The Honest-Evaluation Rule

A model's performance on data it trained on is always optimistic — sometimes dramatically so. Only performance on held-out test data that the model has never seen tells you how the model will behave in the real world. Mixing training and test data — in any way — breaks this guarantee.

Here is a concrete example. You have 1,000 labeled photos of cats and dogs. You split them: 800 go into training, 200 go into testing. You train a model on the 800 photos. It learns patterns — pointy ears, snouts, fur textures, eye shapes. After training, you freeze the model and bring out the 200 test photos. You give it only the images, not the labels. It predicts each one. You then count how many it got right. If accuracy on training data is 98 percent but accuracy on test data is 62 percent, you have a serious problem: the model memorized the training examples instead of learning a general pattern. This failure mode is called overfitting, and a proper train-test split is how you detect it.

Validation Sets and the Peeking Problem

In real ML projects there is often a third split: the validation set. Here is why. Suppose you train a model, evaluate it on the test set, find it has 62 percent accuracy, adjust some settings, retrain, and check the test set again. You repeat this ten times. Each time you look at the test set to make decisions, you are indirectly fitting your choices to the test set. After enough iterations, the test set stops being truly unseen. The solution is to keep the test set locked until the very end — final evaluation only, once — and use a separate validation set during development to make tuning decisions. The test set is your single, honest final exam.

Never Peek at the Test Set During Training

Any decision made by looking at test-set performance during development — choosing features, tuning settings, deciding when to stop training — corrupts the test set. It becomes part of training in disguise. Reserve the test set for one final evaluation after all decisions are made.
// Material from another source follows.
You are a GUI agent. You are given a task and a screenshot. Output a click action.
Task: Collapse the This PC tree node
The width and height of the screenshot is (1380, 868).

Complete the key rule about splitting data.

The set is used to train the model; the set is held out to give an measure of real-world performance.

A student trains a model and reports 99% accuracy. You discover they evaluated the model on the same data they trained on. What is the problem?

What is overfitting?

The Peeking Experiment

  1. Step 1: Write ten simple math questions on separate slips of paper — mix of easy and hard. These are your 'dataset.'
  2. Step 2: Give eight slips to a partner as their 'training set.' Tell them to study these questions and their answers.
  3. Step 3: Give them two of the eight training slips back as a 'test.' Note the score.
  4. Step 4: Repeat: this time use the two slips they have NOT studied as the test. Note that score.
  5. Step 5: Compare. Which score was more informative about what your partner actually knows?
  6. Step 6: Write one sentence explaining why this maps to machine learning.